Le 19 janvier 2005, g. GI. obtenait de la société E. (ci-après E.), un prêt dit « crédit de restructuration » d'un montant de 350.000 euros, d'une durée de 12 ans, au taux effectif global de 5,486%.
Le 30 mars 2005, il obtenait de la société E. un prêt dit de « facilité de caisse destinée aux besoins courants de son activité », d'un montant de 90.000 euros, au taux de 8,60%.
Suite au dépôt de bilan du 30 octobre 2006, le Tribunal de Première Instance constatait, par jugement du 23 novembre 2006, la cessation des paiements de g. GI. et en fixait la date au 1er octobre 2006.
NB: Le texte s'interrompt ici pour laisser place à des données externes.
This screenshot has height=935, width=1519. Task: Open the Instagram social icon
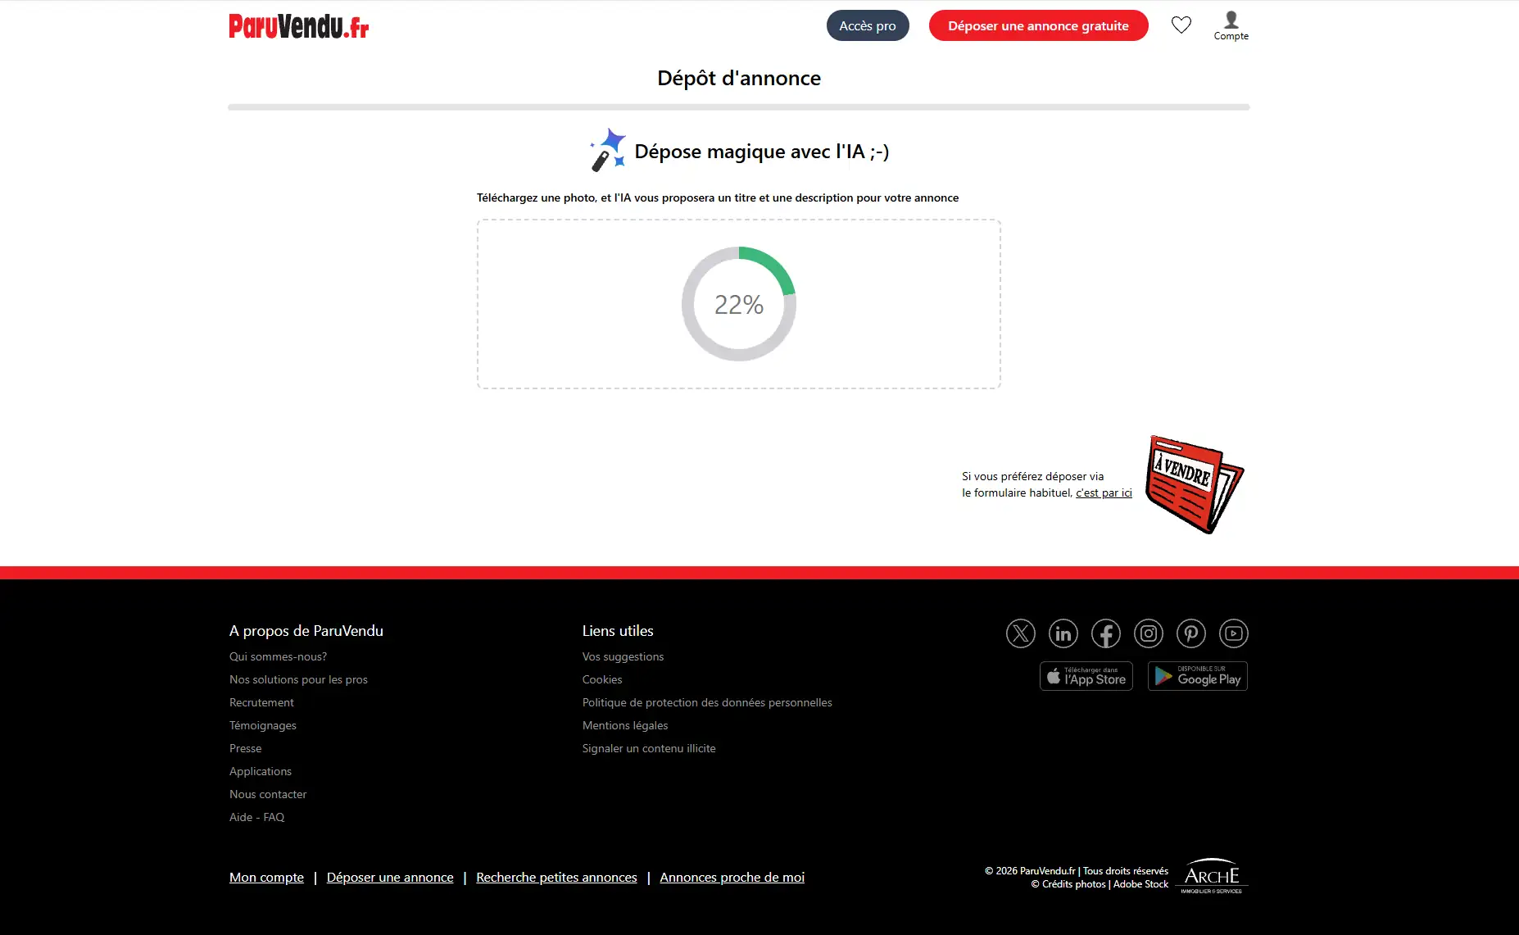(1148, 633)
Par jugement du 4 octobre 2007, la date de cessation des paiements était avancée au 1er juillet 2004.
Un jugement du 17 juin 2010 prononçait la liquidation des biens de g. GI..
Par exploit d'huissier en date du 15 juillet 2010, Monsieur c. BO., ès-qualités de syndic de la cessation des paiements de Monsieur g. GI., exerçant le commerce sous la dénomination « B. » a fait assigner, devant le Tribunal de Première Instance de MONACO, la société E., ci-après E., sollicitant sa condamnation pour avoir abusivement soutenu le crédit de g. GI..
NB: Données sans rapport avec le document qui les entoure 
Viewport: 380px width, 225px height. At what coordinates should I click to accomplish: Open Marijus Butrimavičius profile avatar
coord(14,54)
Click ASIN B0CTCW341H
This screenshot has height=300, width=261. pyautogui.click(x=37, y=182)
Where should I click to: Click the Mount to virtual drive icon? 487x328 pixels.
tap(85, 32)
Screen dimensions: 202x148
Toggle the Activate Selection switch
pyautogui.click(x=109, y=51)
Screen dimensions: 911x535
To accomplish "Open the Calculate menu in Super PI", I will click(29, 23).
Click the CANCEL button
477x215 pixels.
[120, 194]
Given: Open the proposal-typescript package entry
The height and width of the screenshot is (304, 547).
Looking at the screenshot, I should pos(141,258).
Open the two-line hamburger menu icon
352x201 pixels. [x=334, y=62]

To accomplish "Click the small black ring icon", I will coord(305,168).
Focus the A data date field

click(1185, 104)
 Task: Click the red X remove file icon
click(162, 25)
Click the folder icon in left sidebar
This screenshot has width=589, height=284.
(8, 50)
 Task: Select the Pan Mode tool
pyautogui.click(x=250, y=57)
La SAM A., venant aux droits de la société E., est intervenue volontairement à la procédure.
Par jugement contradictoire en date du 24 octobre 2013, le Tribunal de Première Instance a statué ainsi qu'il suit :
« - prononce la mise hors de cause de la société E.,
reçoit la SAM A. en son intervention volontaire et dit qu'elle vient valablement aux droits de la société E. dans le cadre de la présente instance,
condamne la SAM A. à réparer entièrement le préjudice collectif causé à la masse des créanciers de g. GI. par le soutien abusif accordé,
dit que la SAM A. sera tenue à ce titre de réparer le préjudice résultant de l'insuffisance d'actif diminuée du passif existant au jour de la délivrance des crédits litigieux, ainsi que les préjudices accessoires,
surseoit à statuer sur la liquidation de ce préjudice jusqu'à l'issue de la procédure de liquidation des biens de g. GI.,
condamne la SAM A. à payer à c. BO., en sa qualité de syndic, une provision de 1.000.000 euros (un million d'euros) à valoir sur l'indemnisation du préjudice collectif subi par la masse des créanciers,
place l'affaire au RÔLE GENERAL et dit qu'elle sera rappelée à toute audience utile à la requête de l'une ou l'autre des parties,
condamne la SAM A. aux dépens, dont distraction au profit de Maître Jean-Charles GARDETTO, avocat-défenseur, sous sa due affirmation,
ordonne que lesdits dépens seront provisoirement liquidés sur état par le greffier en chef, au vu du tarif applicable. »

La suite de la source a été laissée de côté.